[Stored data entries]
+--

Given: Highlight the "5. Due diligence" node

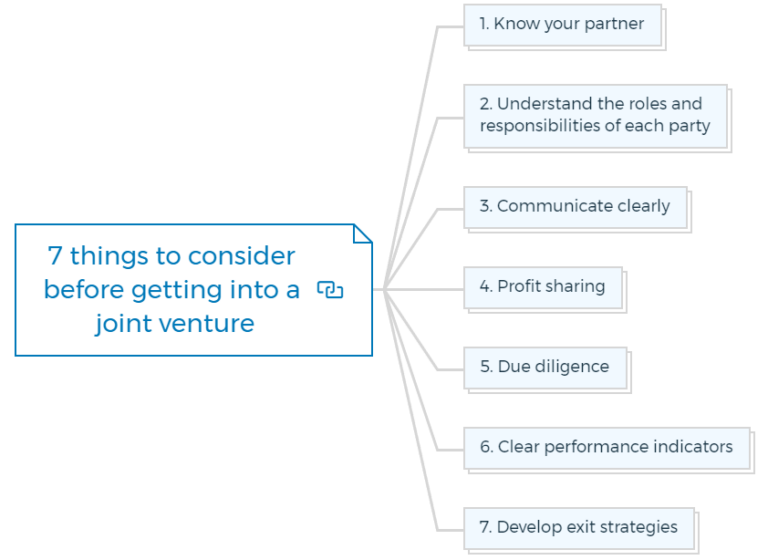Looking at the screenshot, I should click(545, 368).
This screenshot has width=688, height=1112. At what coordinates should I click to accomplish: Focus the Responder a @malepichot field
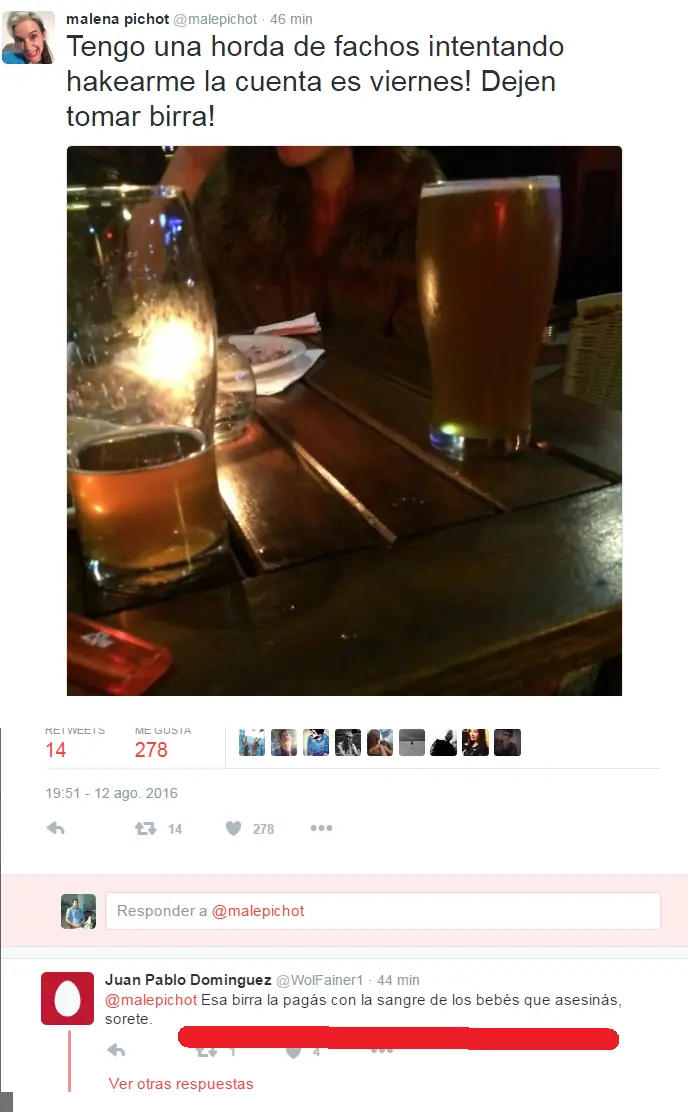pos(383,911)
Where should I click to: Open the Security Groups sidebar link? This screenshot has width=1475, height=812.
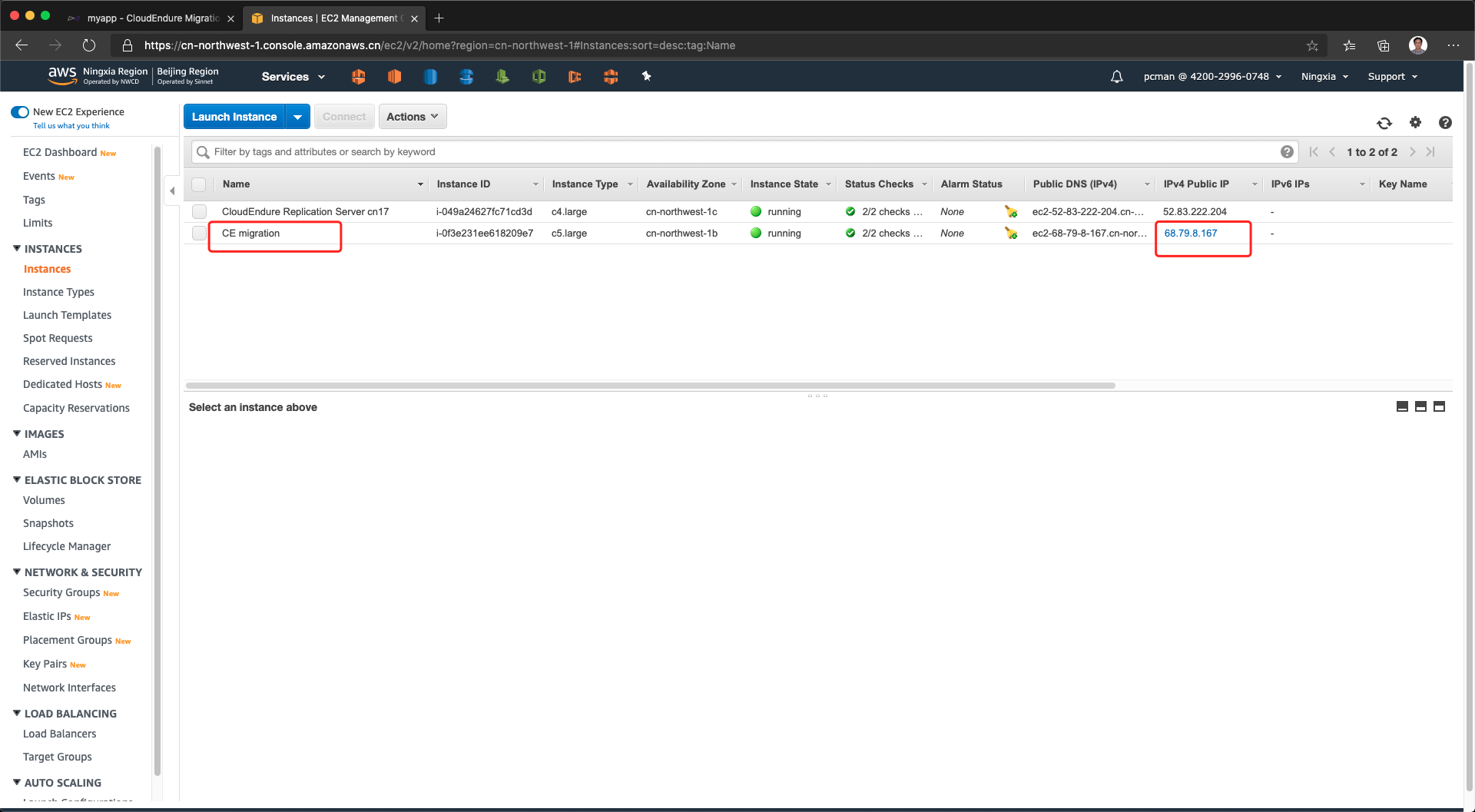click(x=61, y=592)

+--

Aim of the task ::
Your task is to copy the entries in full and exactly, without any images.

Exercise response ::
Given: Highlight the "5. Due diligence" node

Looking at the screenshot, I should click(545, 368).
This screenshot has width=688, height=1112. At what coordinates should I click to accomplish: Focus the Responder a @malepichot field
pos(383,911)
Where should I click to: Open the Security Groups sidebar link? This screenshot has width=1475, height=812.
click(x=61, y=592)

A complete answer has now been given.